*** Task input

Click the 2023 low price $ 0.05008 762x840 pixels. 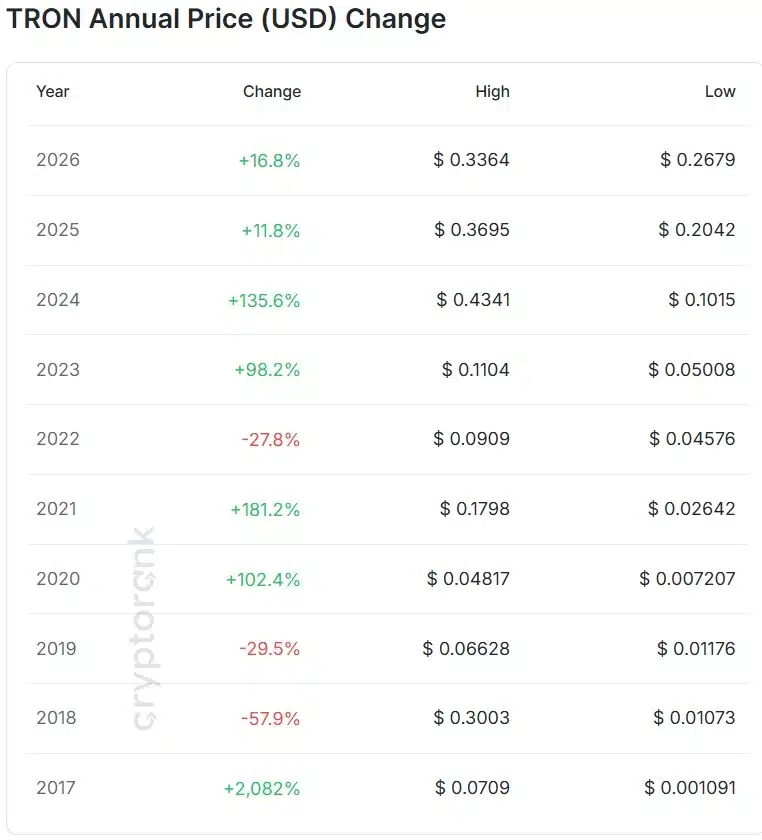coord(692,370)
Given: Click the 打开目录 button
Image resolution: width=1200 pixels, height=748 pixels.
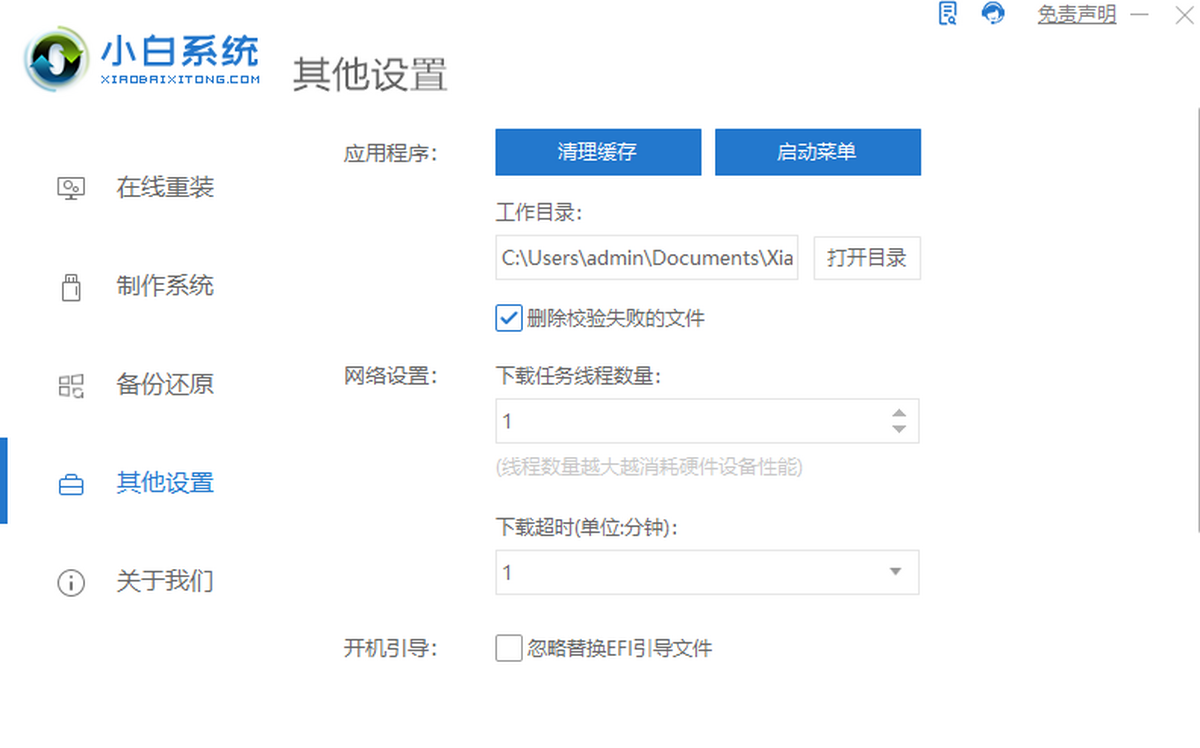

******
*** Task input

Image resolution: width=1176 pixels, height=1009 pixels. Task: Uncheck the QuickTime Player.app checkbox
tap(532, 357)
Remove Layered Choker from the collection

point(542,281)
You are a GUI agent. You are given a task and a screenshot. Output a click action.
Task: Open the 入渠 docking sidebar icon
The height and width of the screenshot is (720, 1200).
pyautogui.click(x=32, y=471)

******

Task to complete: Above are records; repeat only the lines starting at the line with "Given: Click the 打开目录 button" and ending at the line with "Image resolution: width=1200", exactly as they appear, both included.

Expected answer:
Given: Click the 打开目录 button
Image resolution: width=1200 pixels, height=748 pixels.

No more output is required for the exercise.